Data Storage for Humans - Part 2: Requirement implications

This is the second part of my series “Data Storage for Humans”. In the first part, I analyzed different options regular users have for storing their data and the problems these options have. I then concluded by providing the following requirements for a “really good solution”. In this second part, I want to take a look at how these requirements affect possible solutions.

Requirements

For reference, this is the list of requirements I collected in part 1:

Data safety: Data should be kept. Hardware failure should not lead to data loss. Permanent deletion of data should only possible when it’s very clear that this is the user’s intention. The default should be to never permanently delete data.
Data security: The user’s data should only be accessible to them and people they’ve shared it with.
Universal access to data: The user’s data should always be available to them. You can’t access all of your 4TB personal data folder on your smartphone when you’re not connected to other devices of course, but data should be available as long as that’s technically possible.
Minimal setup effort: Setup and configuration effort should be as low as possible. It shouldn’t require more than logging into an account or pairing two devices.
Minimal maintenance effort: I initially wanted to write no maintenance effort, but that’s simply not possible. Even when using the all-in-one iCloud solution, you still have to accept condition and pricing updates. Nevertheless, the maintenance effort for a user should be as low as possible. Most importantly, there shouldn’t be active maintenance required.

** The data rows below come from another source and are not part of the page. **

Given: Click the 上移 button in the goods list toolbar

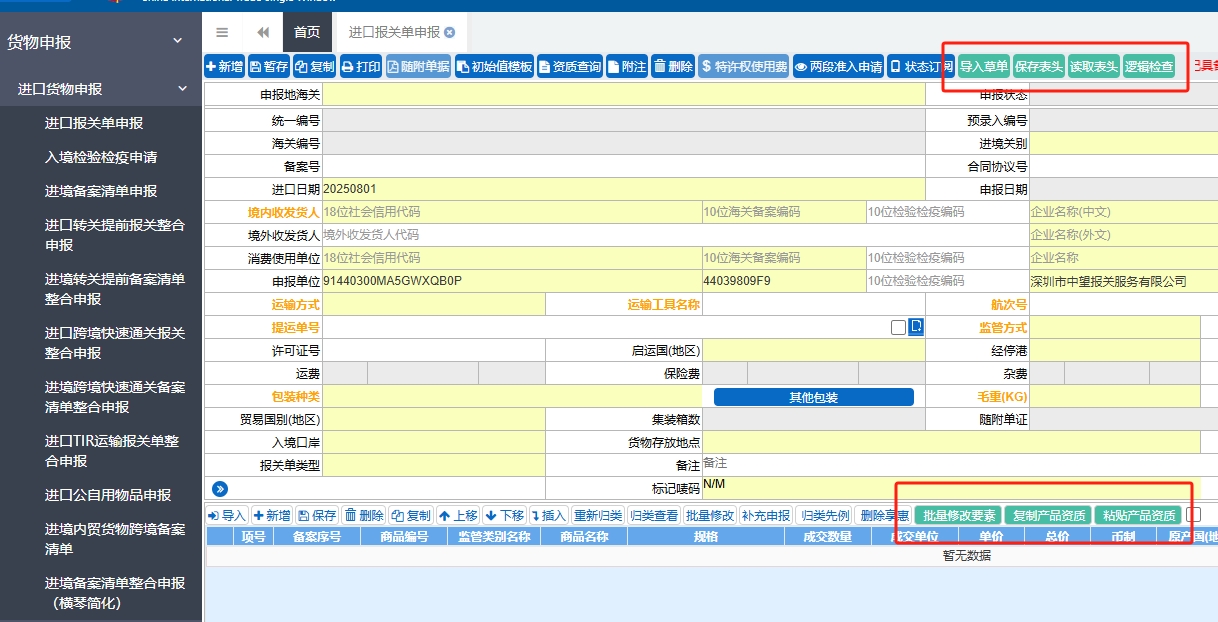Looking at the screenshot, I should click(458, 515).
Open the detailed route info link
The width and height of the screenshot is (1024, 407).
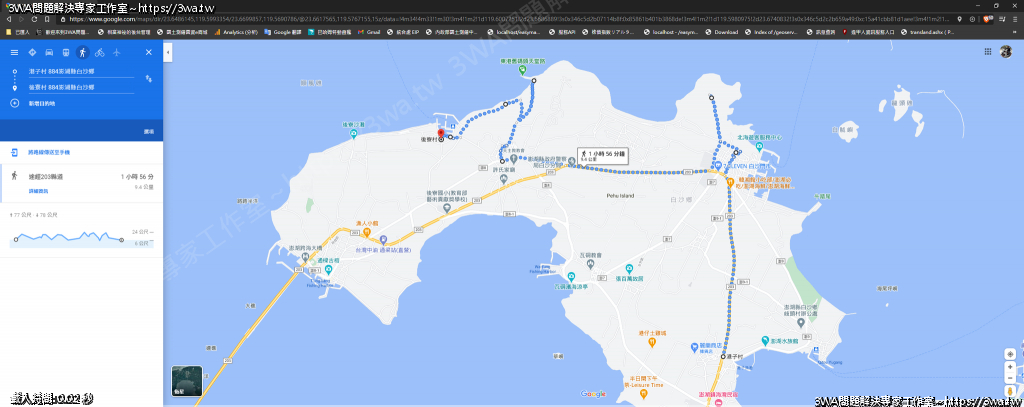[38, 191]
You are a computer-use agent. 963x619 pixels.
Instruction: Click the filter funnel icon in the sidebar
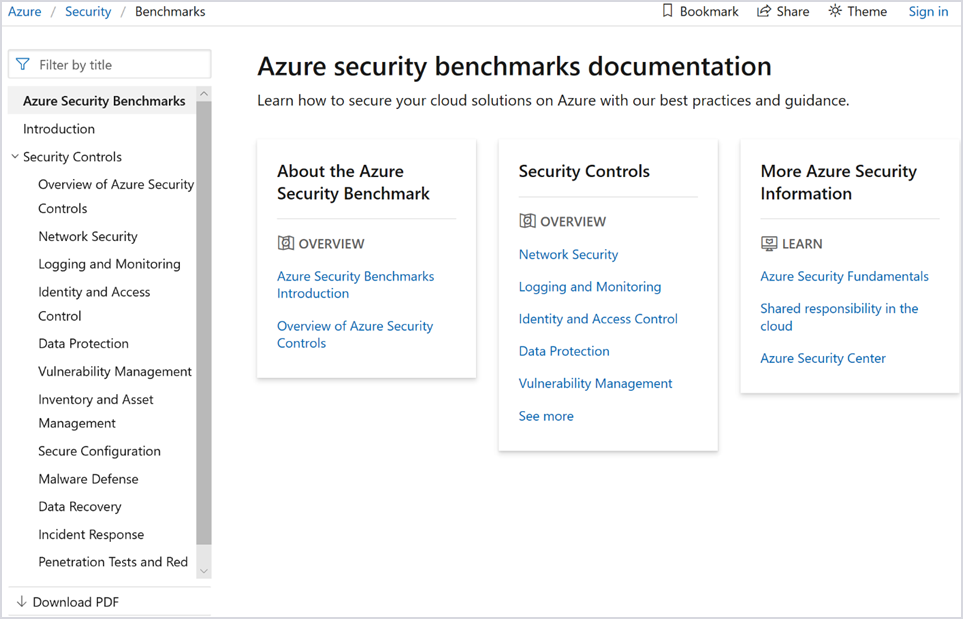click(22, 64)
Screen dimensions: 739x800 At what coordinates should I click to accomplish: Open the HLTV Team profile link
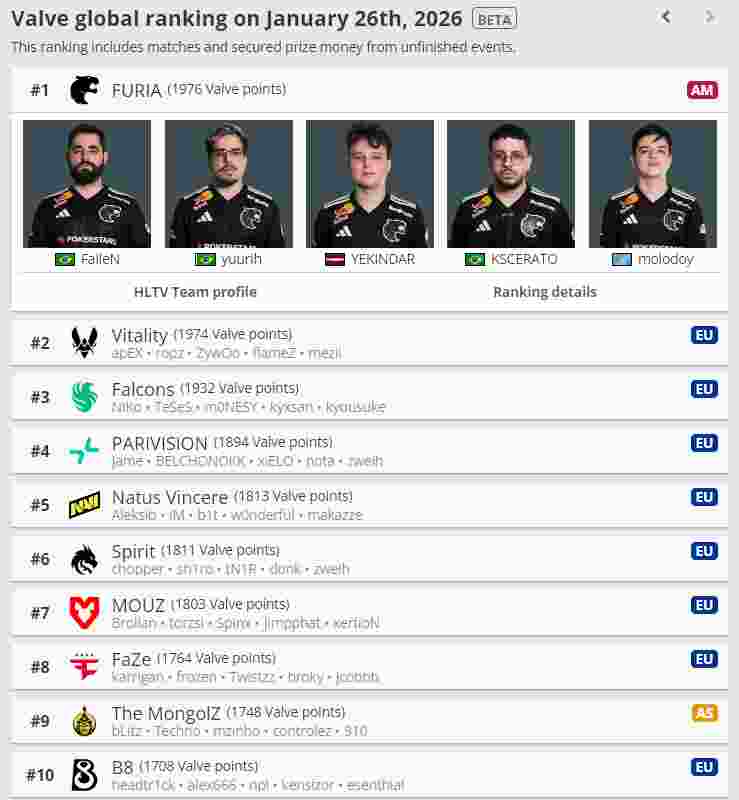(x=195, y=292)
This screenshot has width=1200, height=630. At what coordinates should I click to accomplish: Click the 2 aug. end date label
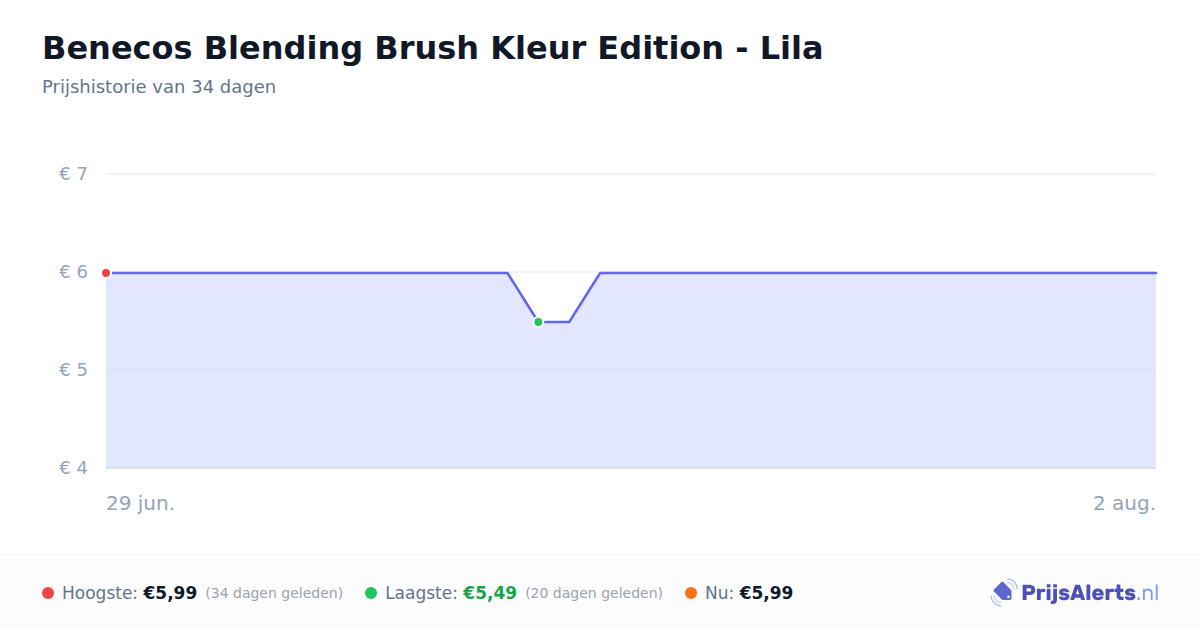pos(1124,503)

Getting notified that the hard drive in your NAS needs to be changed is much better than having to actively check once a month.

Implications

So what do these requirements mean for a solution?

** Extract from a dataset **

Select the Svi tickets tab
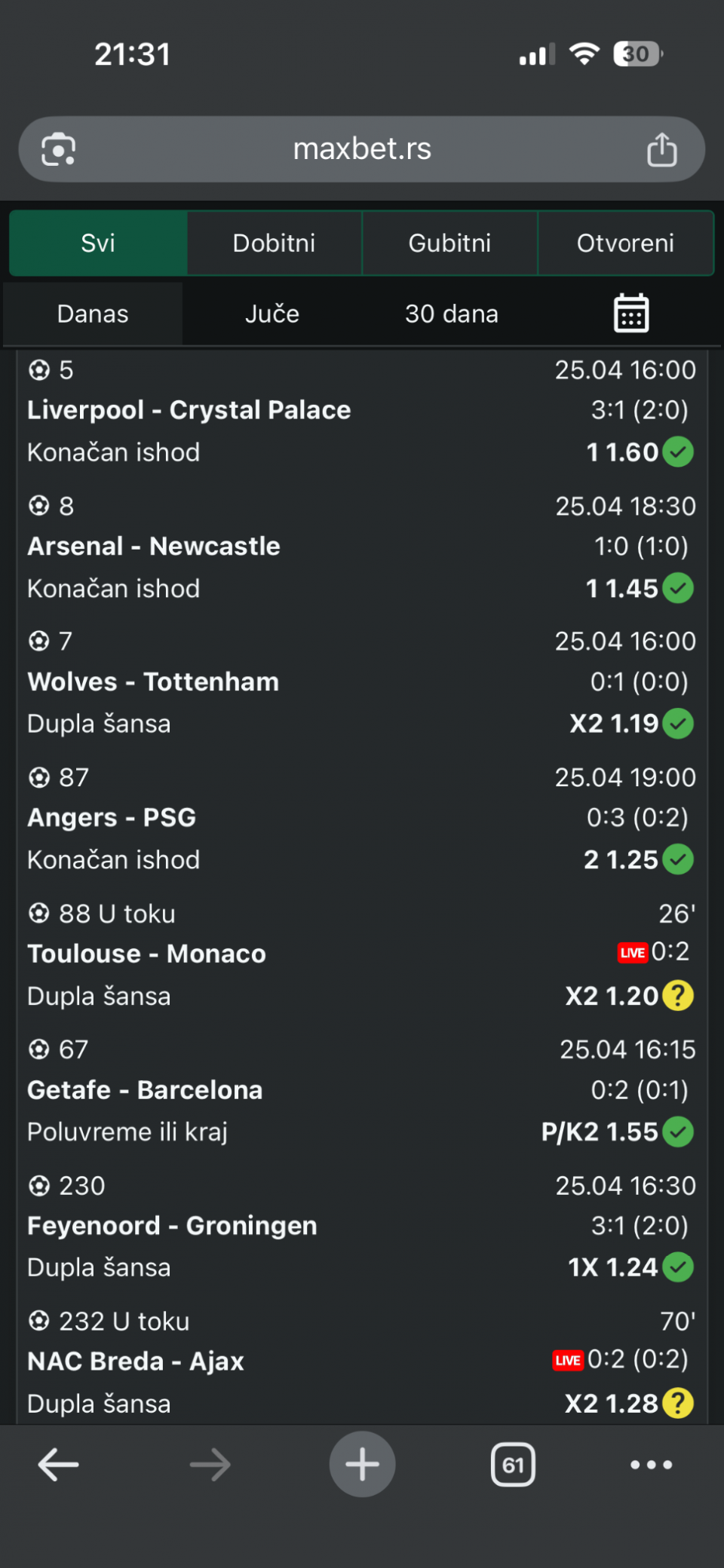The height and width of the screenshot is (1568, 724). pos(98,243)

First of all, let’s talk about data safety. Hardware can (and does) fail, so safe data storage requires storing the same data on multiple devices. If one device storing the data fails, there’s still another copy available this way. Up-to-date backups on external hard drives are the traditional way to maintain a second copy of your data, but I’ve already written about the problems with that approach. Manually connecting a hard drive to create backups doesn’t work for most people and goes against the requirement of minimal maintenance effort.

The alternative is to use devices that are connected to each other via network. NAS systems are specialized devices for this, but let me remind you that I’m designing for regular (non-tech) people. They won’t be able to maintain a NAS system, and I’d argue they needn’t. The amount of data most users possess isn’t that large. E-Mails, documents and photos rarely add up to a size that really requires large backup hard drives or NAS systems. Let’s keep it simple and work with the devices regular users have already (smartphones, laptops, desktop computers, tablets, etc.). Having copies of your photos on your smartphone and your tablet isn’t the safest way to prevent data loss, but it’s way better than nothing. If users really need more storage space, they could still invest in additional networked storage devices. These could by anything ranging from a hard drive connected to a Raspberry Pi to a full-fledged NAS system. For getting started or simple use cases, this shouldn’t be required though.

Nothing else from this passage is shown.